Task details >> Rewrite the items from the line containing "Viewport: 1568px width, 784px" through the line containing "pyautogui.click(x=398, y=632)", replacing "Billing" with "Payments" and keeping everything else the same.

Target pointing data

+---+

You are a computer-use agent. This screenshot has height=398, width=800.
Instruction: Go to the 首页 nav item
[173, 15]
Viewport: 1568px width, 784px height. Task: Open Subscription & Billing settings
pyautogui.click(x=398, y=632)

+---+

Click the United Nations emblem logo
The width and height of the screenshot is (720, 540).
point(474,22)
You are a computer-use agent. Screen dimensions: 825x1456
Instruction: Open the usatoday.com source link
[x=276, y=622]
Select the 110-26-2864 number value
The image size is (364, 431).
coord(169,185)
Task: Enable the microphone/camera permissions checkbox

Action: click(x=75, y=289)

+---+

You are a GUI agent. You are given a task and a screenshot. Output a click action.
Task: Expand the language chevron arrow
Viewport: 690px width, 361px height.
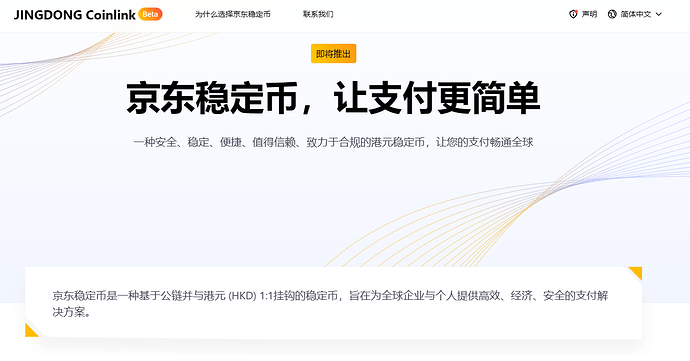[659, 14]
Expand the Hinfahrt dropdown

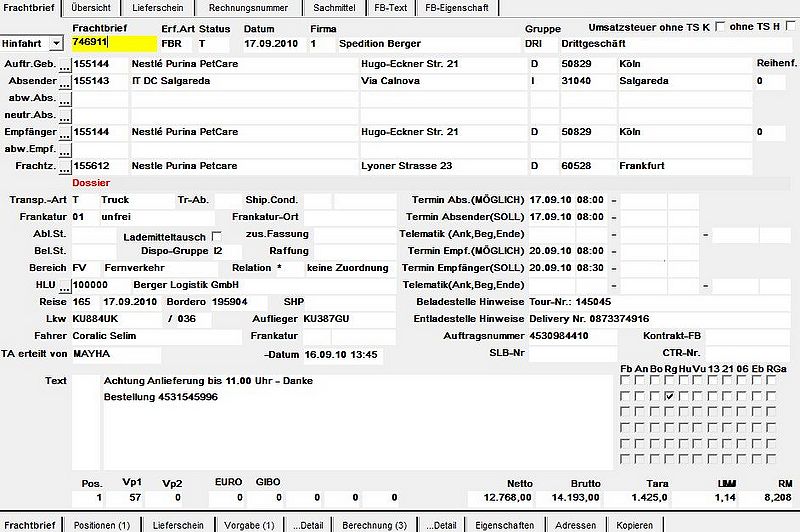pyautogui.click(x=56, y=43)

+---+

Task output >>
Viewport: 1568px width, 784px height. Task: Open Subscription & Payments settings
pyautogui.click(x=398, y=632)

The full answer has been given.